Second, in this circumstance to have a depreciated exchange rate the labor market should be excessively overheated – i.e. to compensate the lack of surplus in the external accounts the labor market must be incredibly tight. But the labor market is not overheated at all. Average real wages are flat or coming down which is a reflection of a loose labor market. And if you want to push it by concentrating in the high skill sector, you can make it as far as roughly in equilibrium.
Therefore, it is incredibly difficult to justify the “too depreciated” statement based on economic grounds. The dollar is not depreciated. In fact, given the current situation in the US if something is going to happen is that the real exchange rate is going to continue to depreciate in the medium run. I understand that this will hurt the manufacturing sector in Europe, and that political pressures will mount.

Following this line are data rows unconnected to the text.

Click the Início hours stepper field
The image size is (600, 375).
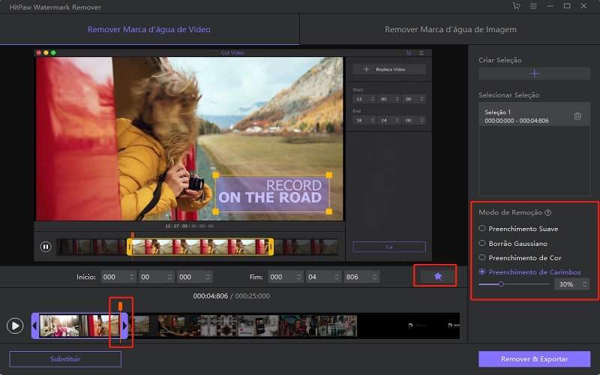pyautogui.click(x=119, y=277)
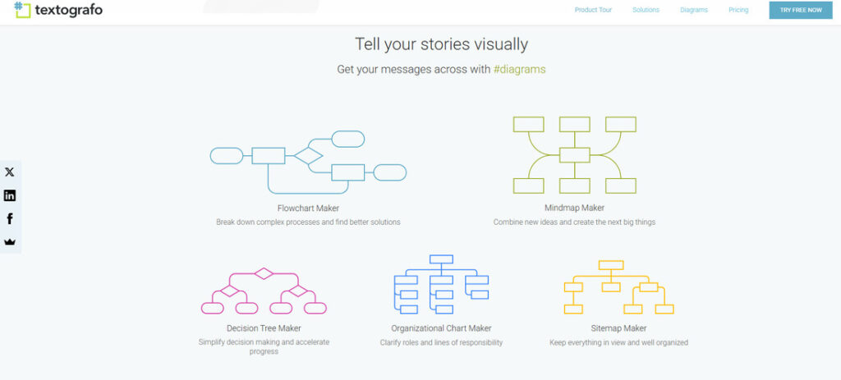Follow the #diagrams hashtag link
Viewport: 841px width, 380px height.
[519, 70]
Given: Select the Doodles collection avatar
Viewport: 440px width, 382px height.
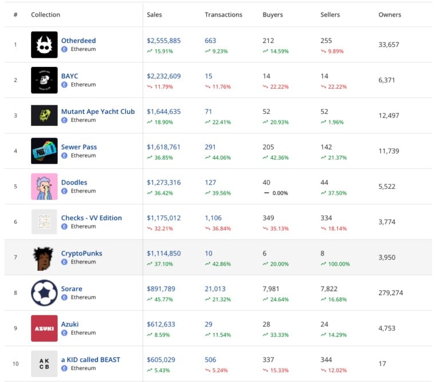Looking at the screenshot, I should tap(44, 187).
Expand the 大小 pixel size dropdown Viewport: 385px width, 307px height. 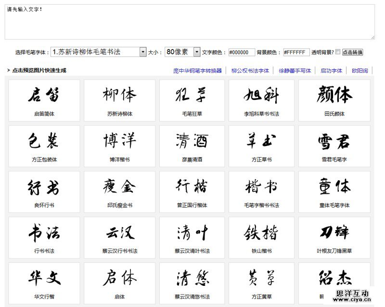pyautogui.click(x=182, y=52)
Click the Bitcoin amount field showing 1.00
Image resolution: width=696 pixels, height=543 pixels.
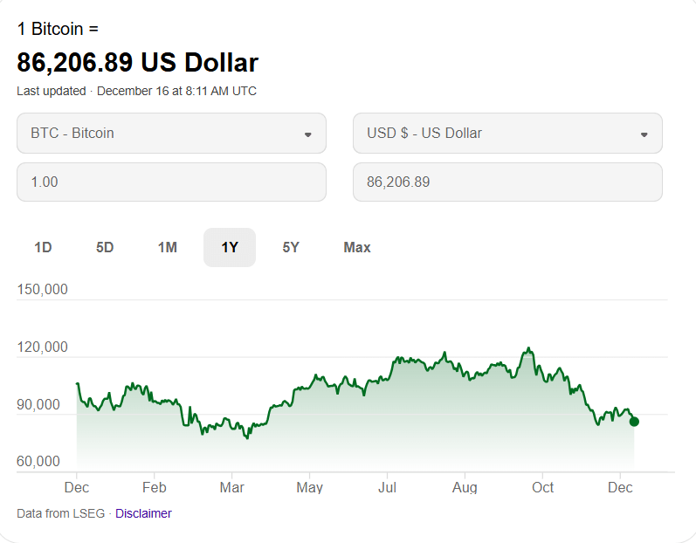click(170, 182)
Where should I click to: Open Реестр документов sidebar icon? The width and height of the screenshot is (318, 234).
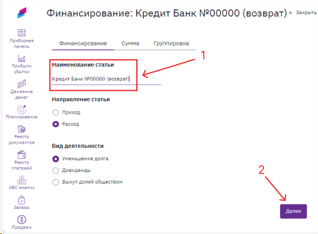coord(21,129)
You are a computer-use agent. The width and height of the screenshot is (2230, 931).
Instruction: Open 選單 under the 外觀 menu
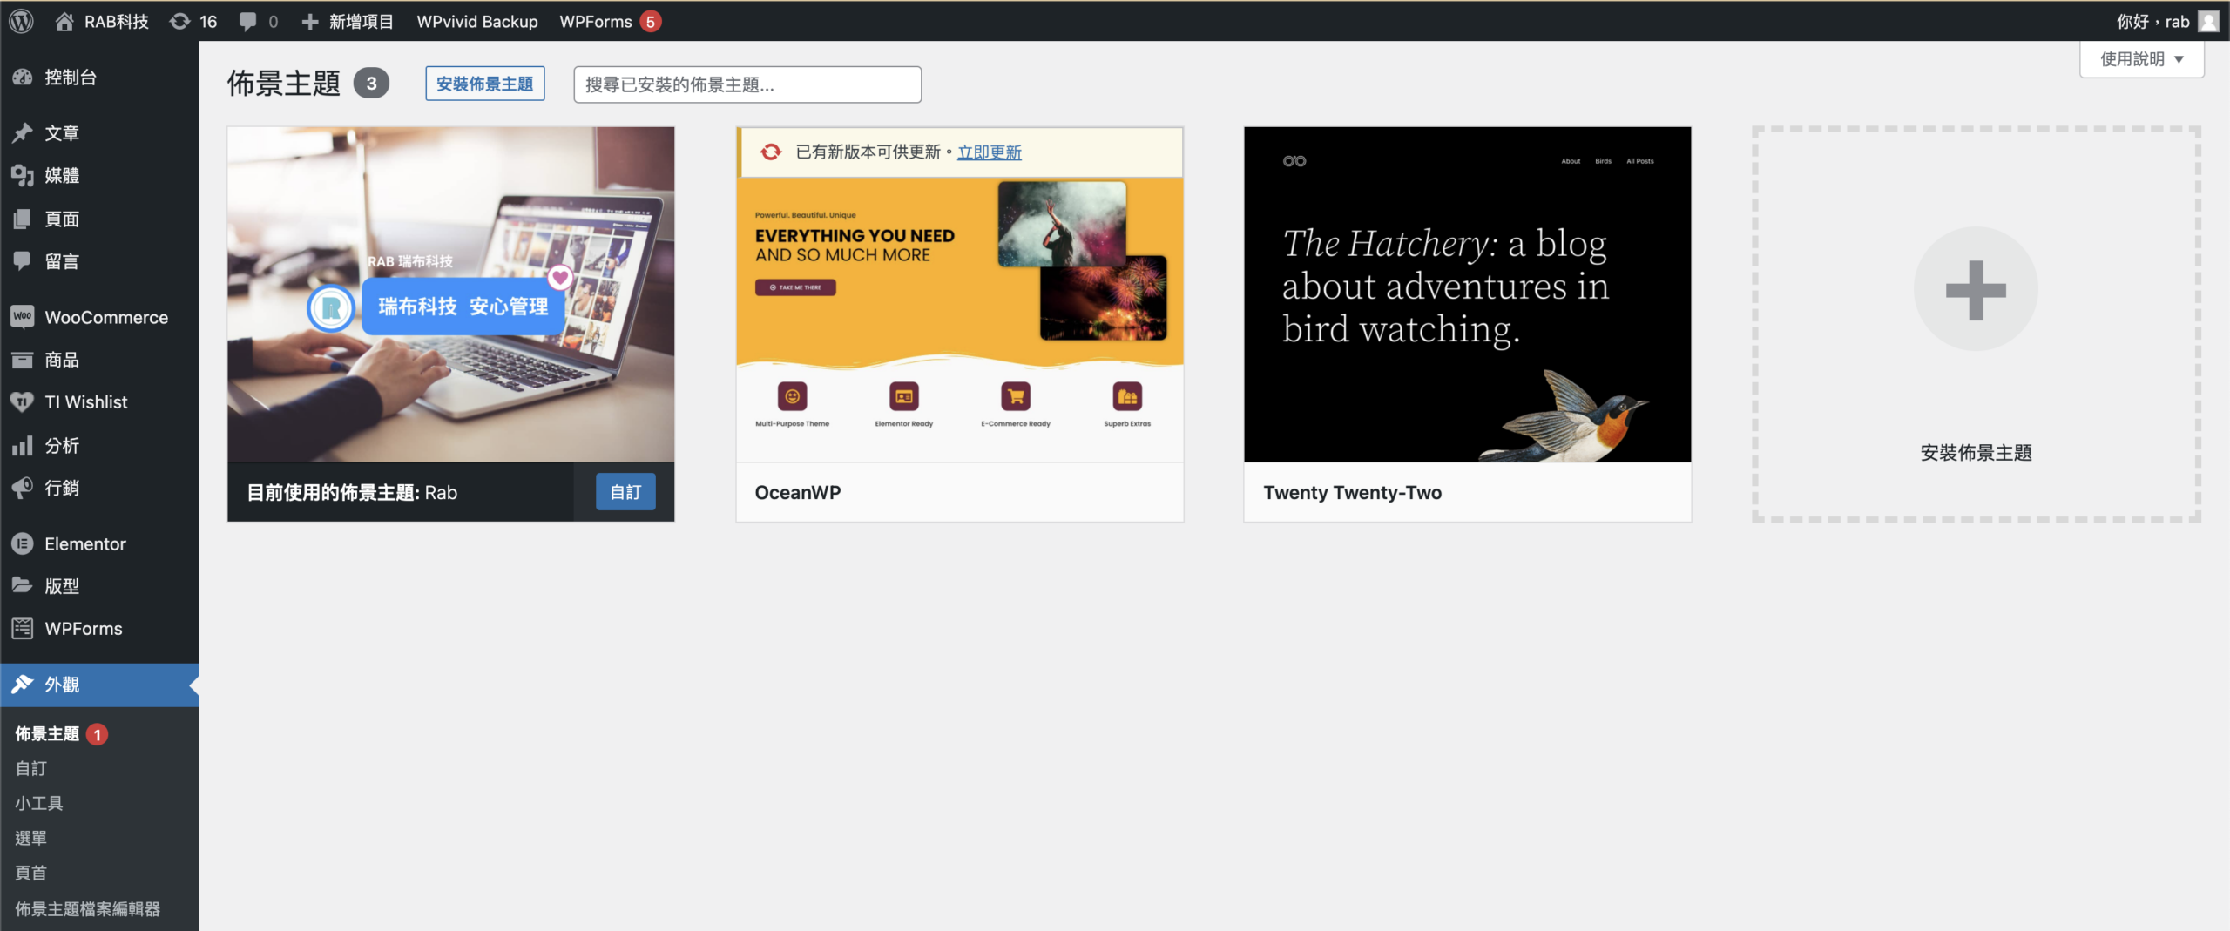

The US is going to slow down, which will mean more depreciation and more suffering to Europe. So, it is time to prepare for the adjustment. Embrace the opportunity and make your economy more flexible in order to manage the restructuring that is likely to take place. In fact, do everything except follow the Yankees lead that blame some “insects” for a disappointing performance. At some point in time you have to stop digging excuses for your future failures in the neighbors yard – i.e. stop behaving like a Brazilian politician… oh man…. here we go again… even when I am trying to trash somebody else, Brazil always makes it to the final “bashing sentence”.